Was this book comfortably within your usual genre territory, or was it a departure?
  • In one respect, it occupies familiar territory, as I'd written several near-future novels before and have written two more since then. On the other hand, this was my first novel that could be called a thriller, and remains the only one.
Which authors do you admire? How have they influenced your writing style?
  • I admire far too many authors to discuss in a reasonable amount of space, but several of them write, or wrote, what one may call sociological science fiction (which combines perfectly well with other subgenres such as near future and space opera). These include Ursula K. LeGuin, Lois McMaster Bujold, and M.C.A. Hogarth.
When did you write your first novel?
  • If you count juvenelia, at age 10. That novel consisted of 200 2-page chapters, written longhand in pencil, and would have provided a psychoanalyst with years of material to play around in. I didn't write another until 2010, roughly 45 years later. (It's never too late, and you're never too old!)
What advice would you give to aspiring authors?
  • Find your own process (see below for mine), and don't worry AT ALL if it isn't the same as what any other writer does or recommends. There's no one path that necessarily leads to either success or failure. Similarly, there are no rules (except, perhaps, for what I've just said . . .) that you must follow. There's some grain of truth in many of them, but if you want to, for example, use adverbs liberally, or start with a prologue, or write without outlining first, or conversely, write a detailed outline before you begin, go for it!

    Also, before you decide whether to pursue traditional publishing or to self-publish, study up on what both those paths entail. Use current sources -- this is rapidly changing territory.
Could you talk a little about your writing process?
  • I've written almost all my novels by taking advantage of National Novel Writing Month (NaNoWriMo or NaNo for short). In NaNo, writers all over the world undertake to write a rough draft of a novel, at least 50,000 words long, entirely within the month of November. It's great for people who tend to second-guess everything they write, or to edit and re-edit as they write, because there's no time for either. Caveat: those rough drafts usually need a great deal of revising and editing afterward. I take December off and then dive in in January, spending months on multiple rereads and revision drafts.

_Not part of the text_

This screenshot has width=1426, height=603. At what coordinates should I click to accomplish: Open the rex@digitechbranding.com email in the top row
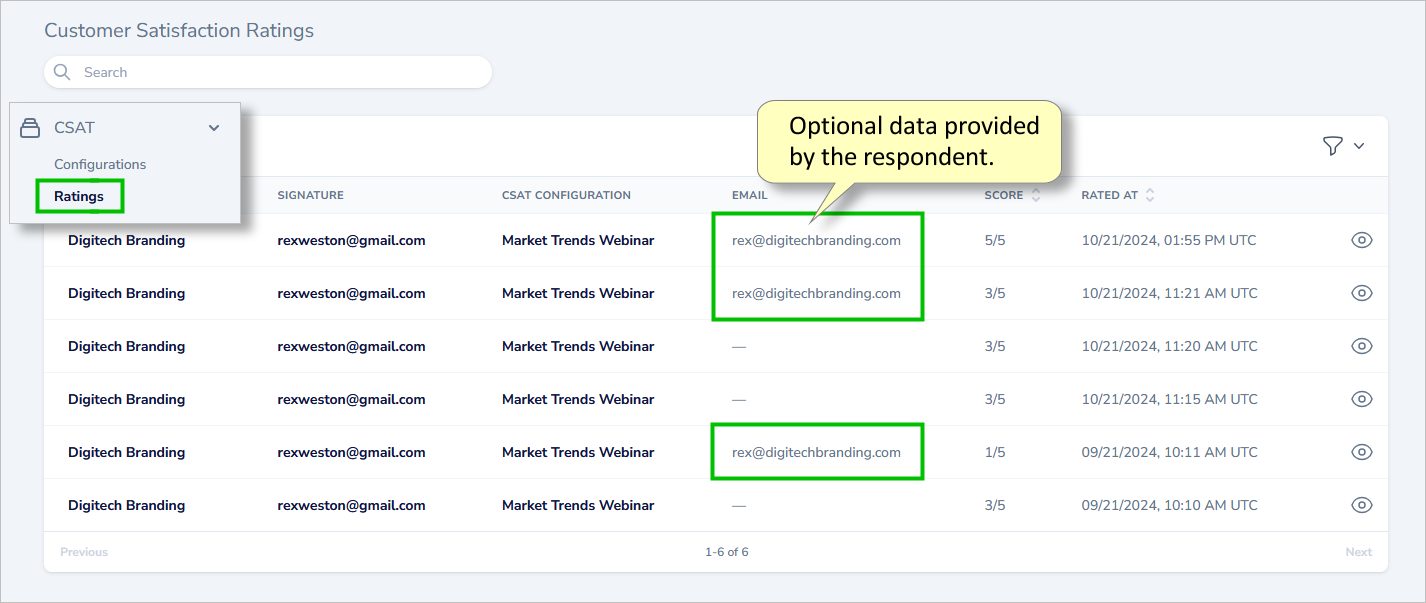[x=816, y=240]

    When I've got to the point where I think the book is close to final, and/or I can't stand to look at it any more, I send it to beta readers, along with a list of questions. I find those readers among fans of my earlier books and in Goodreads groups (e.g., the one helpfully called Beta Reader Group). If two or more readers raise the same concern, I give whatever they've flagged a hard look -- though I rarely adopt any solution they offer me.

    Then I self-publish.
Which character did you have the most fun writing?
  • I hope readers won't jump to conclusions when I say it was the sociopath. . . . I've never written anyone remotely like him, and trying to climb into his skin was good exercise.
Which character is your favorite as a person?
  • I have a special fondness for Arthur, whose name is no coincidence. Arthur would like to be a knight, riding around rescuing those in distress, and he (initially) tends to view people in terms of that subconscious preoccupation. I love him because he's fundamentally a good, brave, kind person.
Do you expect to write anything else in the world of this novel?
  • I have brief notes on a couple of story possibilities, though they've been on the back burner for years.
Where next? What are you working on now?
  • I'm in the revising/editing process with a fantasy novel called FAR FROM MORTAL REALMS, which I'd like to publish by late summer or early fall. Next November, I may go back to historical romance and write the rough draft of the fifth novel in my Cowbird Creek historical romance series.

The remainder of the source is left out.